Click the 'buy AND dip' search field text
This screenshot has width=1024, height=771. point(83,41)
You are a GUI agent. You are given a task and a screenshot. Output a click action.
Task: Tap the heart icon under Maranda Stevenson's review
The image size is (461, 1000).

-=-=-=-=-

Short task
Render every line of the data above as a numbered list, leaving out any blank lines.

Solution for this task
1. Click the 'buy AND dip' search field text
2. This screenshot has width=1024, height=771. point(83,41)
3. You are a GUI agent. You are given a task and a screenshot. Output a click action.
4. Task: Tap the heart icon under Maranda Stevenson's review
5. The image size is (461, 1000).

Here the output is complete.